Living with the vagaries of the East Fork of the White River is something local residents take as a matter of course. It is a part of our lives, this river that snakes its way from one end of Jackson County to the other. For the most part, it stays within its banks, marked on maps as a drunken scrawl that loops and turns and coils back upon itself.


We knew, especially, when the sky cracked open and spilled out a deluge north of us, that the river would be rushing into surrounding areas.


I don't know if any of us expected it to become a monstrously bloated serpent that, hissing and roaring, would burst from its bed and feed so voraciously on homes and highways, fields and farms.


Who would have thought there would be so much destruction, so many people's lives changed?


But there is a saving grace in this county, and that is a combination of the resilience of its people and their willingness to help others. The initial drama of the flood has subsided, but there are still many people toiling, giving to and comforting others who have lost so much, even as volunteers and agency workers grow weary and there may sometimes seem to be more problems than solutions.


Those who have been affected have turned their hands to not only helping themselves, but finding time to help their friends and neighbors as well.


Any disaster has its priorities, beginning with the preservation of life itself. Losing irreplaceable items such as photos and heirlooms is a bitter pill. Many times, people lose their livelihood. Flooded businesses take a financial hit, and so do their employees.


In this county, farmers were just beginning to get up to speed after a cool, rainy spring delayed planting.

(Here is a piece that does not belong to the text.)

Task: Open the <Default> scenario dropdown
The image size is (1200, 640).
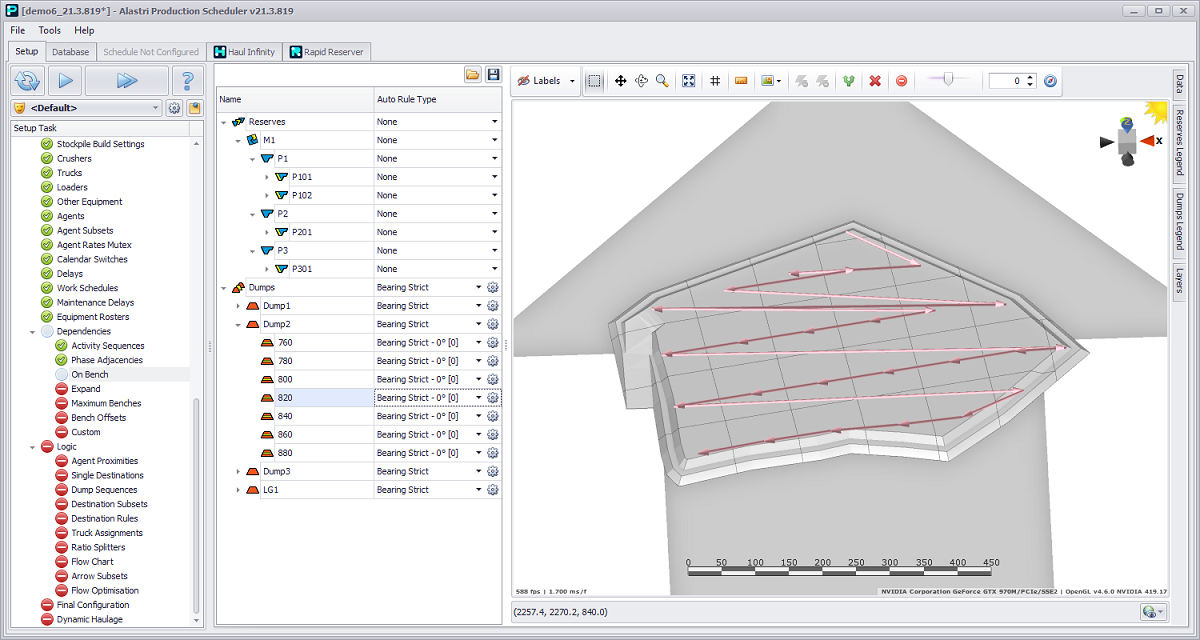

Work took me into the country this week, and I saw sadly brave little stands of corn that lived only because they were growing on small rises in the fields. Only feet away were dead and dying plants, or sometimes just bare earth, or even water still standing. Across the road, another field would look completely unharmed. In some places, all the plants were brown and bent, lying forlornly in the mud. I thought about how the men and women who farm for a living must feel, seeing a crop in the field disappear. I thought about the rest of us, too, and I don't mean just here. I thought about high food prices and world hunger.

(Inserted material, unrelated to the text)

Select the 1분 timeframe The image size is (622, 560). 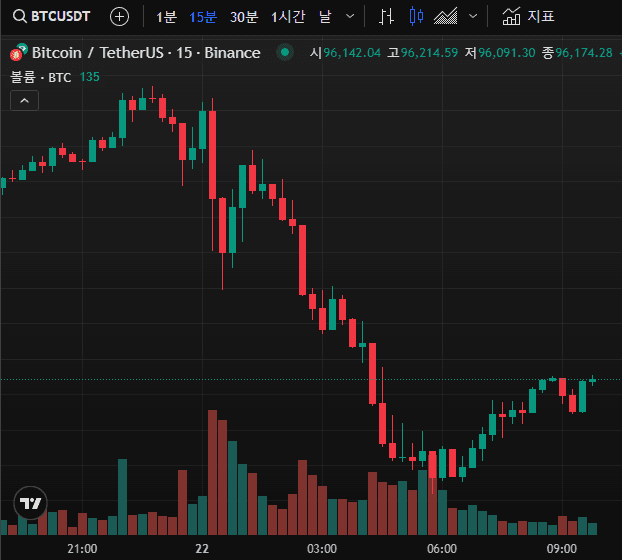click(x=165, y=16)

People can recover from a disaster. They will find homes, replace furniture, rebuild their businesses, and farmers may survive financially and plant again.
But there is one thing that cannot be done, one thing money cannot do, and that is to restore even one single living plant that was taken by the flood.


A disaster anywhere affects people everywhere. We're all in this together.


The nice thing is, here in Jackson County, we're in some pretty good company.